L'Oreille cassée, first album reissued in 62 colour pages

The war was a crucial period for the Tintin series. Indeed, during these dark years, Hergé made an extraordinary effort, both by continuing to invent and create new stories and, above all, by putting in place an ambitious programme to recast the existing stories, under continued pressure from his friend Charles Lesne, director at Casterman. Hergé had had him as a colleague when he worked on the newspaper Le XXème siècle. It was also thanks to him that the link was established with Editions Casterman for the revival of the Tintin albums based on Cigars of the Pharaoh.

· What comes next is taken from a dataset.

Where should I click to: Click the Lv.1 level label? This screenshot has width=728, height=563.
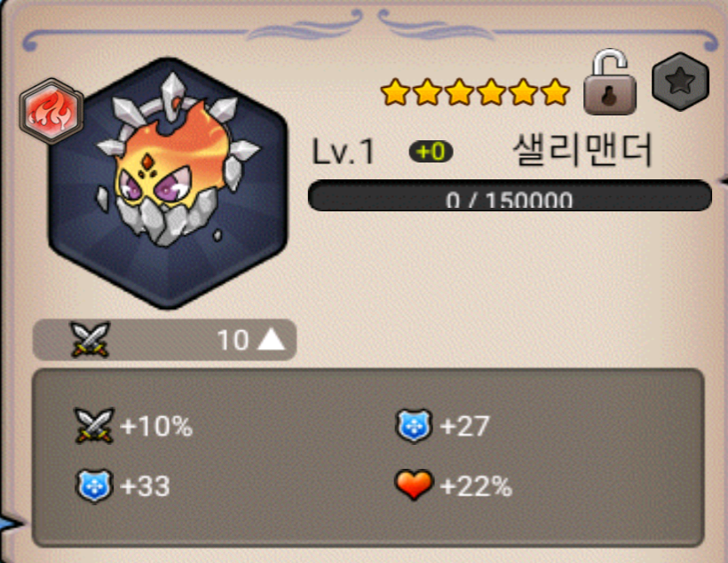pyautogui.click(x=343, y=152)
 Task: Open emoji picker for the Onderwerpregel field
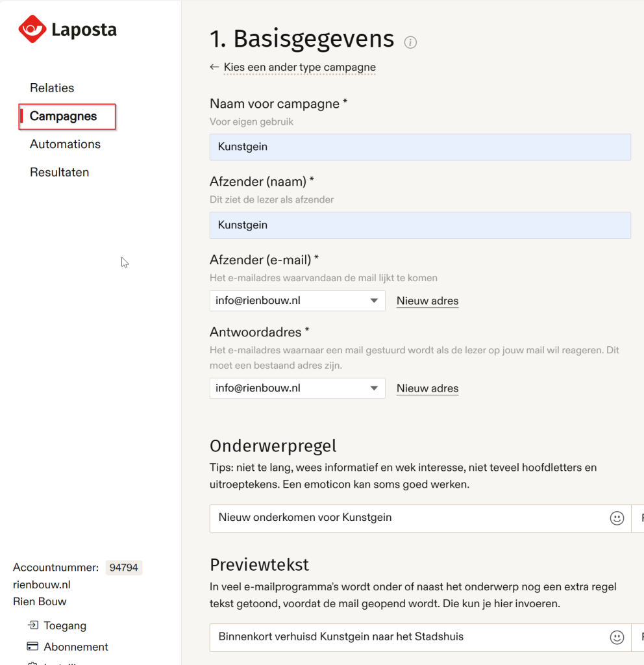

Hergé told him about his method in a letter dated 29/3/42: "So, for all the stories between 'The Cigars' and the new one ['The Mysterious Star'] [...], I intend to cut and paste the original drawings...". Why L'Oreille cassée in the first place? Because it is the most densely-paginated of the "black and white" albums (132 pages), saving paper and making it possible to increase print runs.


Hergé began work on the album at the end of April 1942, with the aim of publishing it that year.

Hergé reassembled his plates, dropping a few squares that would be unpublished in the colour version of this album. Hergé will be giving these away to his friends and family in the same way as the covers of Le Petit XXème, as they will no longer be of any use to him!


On 22 December, Lesne stressed the need to speed up the current process: "Our ambition is to be ready with six or seven albums at least, by the end of the war, to launch ourselves into the conquest of foreign markets. [...] Whoever gets there first will have every chance of becoming 'king' of the market. [...] We are exceptionally lucky to have a 'golden' subject and hero for a prestigious launch, as soon as the post-war recovery begins". Hergé replied on the 26th, trying to be reassuring: he predicted that in the space of 27 months he would have completed 11 albums in colour, including three new ones! The rest of the story will show just how optimistic Hergé was!

It was not until 10 July 1943 that the albums finally went on sale in all bookshops at a price of 37.50 Belgian francs.


This is the original full-colour edition published in July 1943, known as the A20 (licence no. 1785-1786-1787) with a red pellior spine, of which "only" 15,500 copies were printed. That's almost half of the 30,000 copies of the Unicorn that followed.

The famous authorisation numbers were required by the German occupiers for all publications from 1943 onwards. They were to be found by all Belgian publishers, printed in very small print at the bottom of all books printed until September 1944!